Products You Should Have in Your Ear Infection Fighting Arsenal (discuss with your vet)

  • Animax (formerly Panalog, available from your vet)
  • Zymox ear cleaner with and without hydrocortisone (available from your vet or on-line)
  • An otoscope to examine your dog’s ears available from Fosters & Smith for $15.00

If Your Dog Has an Ear Infection You Want to CURE It, Not Treat It:  Go to your vet, either a holistic or conventional one.  Be sure that your vet doesn’t just do a physical look-in into the ears and prescribe an antibiotic by mouth or an antibiotic ear wash.  Demand, if you have to, a culture of the ear.  This is really important because you should know if your dog has bacteria, mold or yeast growing in their.  It matters.  First of all, you don’t want to start an antibiotic if you have a mold or yeast issue because it won’t cure the problem.  Without a culture you can set your dog up for a cycle of antibiotics which cause complications and yeast infections or new bacterial growth and the need for more antibiotics.  Start out treating an ear infection by knowing exactly it is that you’re fighting.

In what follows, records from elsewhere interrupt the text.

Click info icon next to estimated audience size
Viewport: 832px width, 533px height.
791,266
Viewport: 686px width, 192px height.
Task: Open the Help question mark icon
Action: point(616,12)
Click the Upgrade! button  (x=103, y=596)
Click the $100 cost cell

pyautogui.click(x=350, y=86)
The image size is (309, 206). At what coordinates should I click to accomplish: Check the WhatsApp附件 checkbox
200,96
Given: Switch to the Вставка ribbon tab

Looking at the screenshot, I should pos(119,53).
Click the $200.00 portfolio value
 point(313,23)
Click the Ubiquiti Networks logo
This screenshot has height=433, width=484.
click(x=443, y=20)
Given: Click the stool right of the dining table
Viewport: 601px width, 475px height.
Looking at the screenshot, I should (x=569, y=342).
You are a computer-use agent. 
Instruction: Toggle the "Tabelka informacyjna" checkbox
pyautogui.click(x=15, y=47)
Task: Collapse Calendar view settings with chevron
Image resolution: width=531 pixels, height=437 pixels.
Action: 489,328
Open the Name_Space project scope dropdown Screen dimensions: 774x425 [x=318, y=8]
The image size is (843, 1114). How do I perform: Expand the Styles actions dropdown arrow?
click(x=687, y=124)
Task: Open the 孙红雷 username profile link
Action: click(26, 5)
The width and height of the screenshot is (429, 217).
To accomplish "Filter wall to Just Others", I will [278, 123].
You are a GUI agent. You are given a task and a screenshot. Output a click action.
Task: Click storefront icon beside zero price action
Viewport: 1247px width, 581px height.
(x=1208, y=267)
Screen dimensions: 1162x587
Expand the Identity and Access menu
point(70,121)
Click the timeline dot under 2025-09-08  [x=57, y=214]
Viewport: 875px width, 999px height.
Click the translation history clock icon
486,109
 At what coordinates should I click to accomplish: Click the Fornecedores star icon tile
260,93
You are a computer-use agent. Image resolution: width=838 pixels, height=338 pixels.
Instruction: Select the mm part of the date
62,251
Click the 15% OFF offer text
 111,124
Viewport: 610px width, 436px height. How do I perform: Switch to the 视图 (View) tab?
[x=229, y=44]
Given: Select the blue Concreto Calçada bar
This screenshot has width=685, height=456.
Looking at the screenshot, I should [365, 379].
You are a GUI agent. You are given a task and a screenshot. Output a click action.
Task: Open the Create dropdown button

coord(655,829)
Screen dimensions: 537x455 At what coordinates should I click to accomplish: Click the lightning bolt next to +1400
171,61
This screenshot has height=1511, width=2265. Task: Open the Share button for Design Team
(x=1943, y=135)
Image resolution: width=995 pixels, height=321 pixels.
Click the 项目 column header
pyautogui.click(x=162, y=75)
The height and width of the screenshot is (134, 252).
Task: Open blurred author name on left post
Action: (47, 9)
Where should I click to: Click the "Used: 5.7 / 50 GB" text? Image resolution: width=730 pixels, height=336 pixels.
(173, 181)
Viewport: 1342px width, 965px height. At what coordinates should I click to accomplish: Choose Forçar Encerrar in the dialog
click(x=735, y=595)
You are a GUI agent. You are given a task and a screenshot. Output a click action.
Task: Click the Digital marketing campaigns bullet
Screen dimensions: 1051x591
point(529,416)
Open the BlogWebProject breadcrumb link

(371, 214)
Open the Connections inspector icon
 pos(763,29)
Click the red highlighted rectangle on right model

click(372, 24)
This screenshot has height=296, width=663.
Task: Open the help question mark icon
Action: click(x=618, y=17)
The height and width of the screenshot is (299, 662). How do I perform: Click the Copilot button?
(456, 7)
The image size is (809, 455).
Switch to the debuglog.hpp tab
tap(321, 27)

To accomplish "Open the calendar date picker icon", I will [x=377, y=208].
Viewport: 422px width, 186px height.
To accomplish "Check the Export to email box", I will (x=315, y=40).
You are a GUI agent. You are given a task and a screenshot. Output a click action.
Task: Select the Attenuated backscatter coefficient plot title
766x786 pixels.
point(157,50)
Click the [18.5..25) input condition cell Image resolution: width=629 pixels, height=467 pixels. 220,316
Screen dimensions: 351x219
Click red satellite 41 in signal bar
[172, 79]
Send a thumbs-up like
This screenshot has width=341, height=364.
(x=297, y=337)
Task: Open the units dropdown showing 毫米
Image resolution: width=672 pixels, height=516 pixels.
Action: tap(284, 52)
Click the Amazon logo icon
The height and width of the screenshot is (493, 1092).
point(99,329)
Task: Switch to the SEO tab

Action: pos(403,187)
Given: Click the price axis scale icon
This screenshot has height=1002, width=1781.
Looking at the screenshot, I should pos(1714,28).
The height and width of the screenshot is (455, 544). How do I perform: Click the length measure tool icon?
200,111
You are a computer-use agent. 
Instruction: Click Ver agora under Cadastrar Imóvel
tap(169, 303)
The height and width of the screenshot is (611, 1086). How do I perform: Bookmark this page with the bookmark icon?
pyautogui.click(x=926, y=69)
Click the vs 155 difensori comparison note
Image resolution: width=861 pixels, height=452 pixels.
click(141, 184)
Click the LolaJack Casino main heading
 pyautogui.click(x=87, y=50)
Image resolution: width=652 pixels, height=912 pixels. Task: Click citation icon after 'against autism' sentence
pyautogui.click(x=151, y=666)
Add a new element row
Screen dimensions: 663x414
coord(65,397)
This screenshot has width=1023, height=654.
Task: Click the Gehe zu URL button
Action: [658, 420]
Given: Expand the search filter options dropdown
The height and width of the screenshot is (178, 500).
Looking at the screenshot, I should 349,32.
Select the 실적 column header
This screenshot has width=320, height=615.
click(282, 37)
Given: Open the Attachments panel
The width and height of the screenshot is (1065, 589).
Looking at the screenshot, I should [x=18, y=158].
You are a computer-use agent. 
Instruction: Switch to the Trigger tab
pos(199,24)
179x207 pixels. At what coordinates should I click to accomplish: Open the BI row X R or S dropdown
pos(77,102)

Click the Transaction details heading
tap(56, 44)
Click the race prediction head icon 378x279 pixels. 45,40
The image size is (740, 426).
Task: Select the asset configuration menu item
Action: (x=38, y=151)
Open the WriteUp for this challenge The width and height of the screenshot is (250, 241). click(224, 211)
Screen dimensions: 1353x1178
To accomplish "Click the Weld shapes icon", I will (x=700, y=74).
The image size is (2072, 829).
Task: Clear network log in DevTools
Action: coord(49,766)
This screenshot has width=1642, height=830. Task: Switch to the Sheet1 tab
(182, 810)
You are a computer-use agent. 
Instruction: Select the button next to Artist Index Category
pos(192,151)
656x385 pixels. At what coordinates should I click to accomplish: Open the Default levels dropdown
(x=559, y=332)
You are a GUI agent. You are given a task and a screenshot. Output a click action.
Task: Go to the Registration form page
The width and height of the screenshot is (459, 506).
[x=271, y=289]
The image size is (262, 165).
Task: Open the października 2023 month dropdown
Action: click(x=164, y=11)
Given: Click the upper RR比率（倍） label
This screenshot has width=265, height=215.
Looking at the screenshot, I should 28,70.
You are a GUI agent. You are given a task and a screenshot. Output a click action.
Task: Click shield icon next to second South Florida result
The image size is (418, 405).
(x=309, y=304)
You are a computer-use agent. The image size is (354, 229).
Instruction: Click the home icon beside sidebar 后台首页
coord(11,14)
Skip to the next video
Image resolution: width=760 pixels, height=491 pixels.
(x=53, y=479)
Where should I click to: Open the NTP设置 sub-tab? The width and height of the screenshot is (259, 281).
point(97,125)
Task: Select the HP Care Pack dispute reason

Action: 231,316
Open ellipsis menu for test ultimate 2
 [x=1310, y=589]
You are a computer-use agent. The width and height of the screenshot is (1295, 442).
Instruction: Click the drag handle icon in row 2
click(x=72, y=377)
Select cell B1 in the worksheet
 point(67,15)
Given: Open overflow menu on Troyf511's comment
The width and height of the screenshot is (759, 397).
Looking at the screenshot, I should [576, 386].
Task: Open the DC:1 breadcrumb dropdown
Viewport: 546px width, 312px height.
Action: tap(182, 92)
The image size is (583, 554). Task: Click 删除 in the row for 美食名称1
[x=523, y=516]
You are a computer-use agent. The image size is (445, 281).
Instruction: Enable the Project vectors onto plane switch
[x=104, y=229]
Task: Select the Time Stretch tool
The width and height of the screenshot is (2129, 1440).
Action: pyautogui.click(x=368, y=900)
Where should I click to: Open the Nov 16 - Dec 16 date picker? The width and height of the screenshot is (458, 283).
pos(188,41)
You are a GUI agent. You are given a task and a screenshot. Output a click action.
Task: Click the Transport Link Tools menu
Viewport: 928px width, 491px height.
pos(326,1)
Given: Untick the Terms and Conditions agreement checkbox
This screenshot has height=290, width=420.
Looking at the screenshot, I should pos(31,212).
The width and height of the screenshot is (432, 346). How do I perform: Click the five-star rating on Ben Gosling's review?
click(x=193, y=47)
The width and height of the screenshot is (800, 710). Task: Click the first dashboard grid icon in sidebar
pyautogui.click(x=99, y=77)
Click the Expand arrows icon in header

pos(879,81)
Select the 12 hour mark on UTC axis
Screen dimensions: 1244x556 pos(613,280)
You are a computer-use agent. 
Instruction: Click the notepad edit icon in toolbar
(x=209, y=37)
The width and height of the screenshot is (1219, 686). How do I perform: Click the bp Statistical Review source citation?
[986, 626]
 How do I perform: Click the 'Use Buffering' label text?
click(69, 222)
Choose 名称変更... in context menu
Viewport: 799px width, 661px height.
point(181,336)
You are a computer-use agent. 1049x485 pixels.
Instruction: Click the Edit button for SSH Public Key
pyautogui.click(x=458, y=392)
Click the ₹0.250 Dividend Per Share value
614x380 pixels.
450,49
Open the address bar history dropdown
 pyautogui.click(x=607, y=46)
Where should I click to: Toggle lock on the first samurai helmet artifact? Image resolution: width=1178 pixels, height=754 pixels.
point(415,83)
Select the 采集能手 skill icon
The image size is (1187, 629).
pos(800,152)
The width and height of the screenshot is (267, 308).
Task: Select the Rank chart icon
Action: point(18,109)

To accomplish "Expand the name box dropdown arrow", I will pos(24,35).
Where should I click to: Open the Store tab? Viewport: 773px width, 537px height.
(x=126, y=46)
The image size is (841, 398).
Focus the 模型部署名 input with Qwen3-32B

Most often bacterial and yeast infections go hand in hand so you’ll need a multi-level approach to attack them.  Secondly, you will need to understand why this infection happened so you can work on preventing it from recurring. 

Your vet should show you how to clean your dog’s ears.  Practice with the vet until you’re comfortable with it because, if you don’t do it right while he or she watches you, won’t get rid of the infection and there is no point in paying for the medications.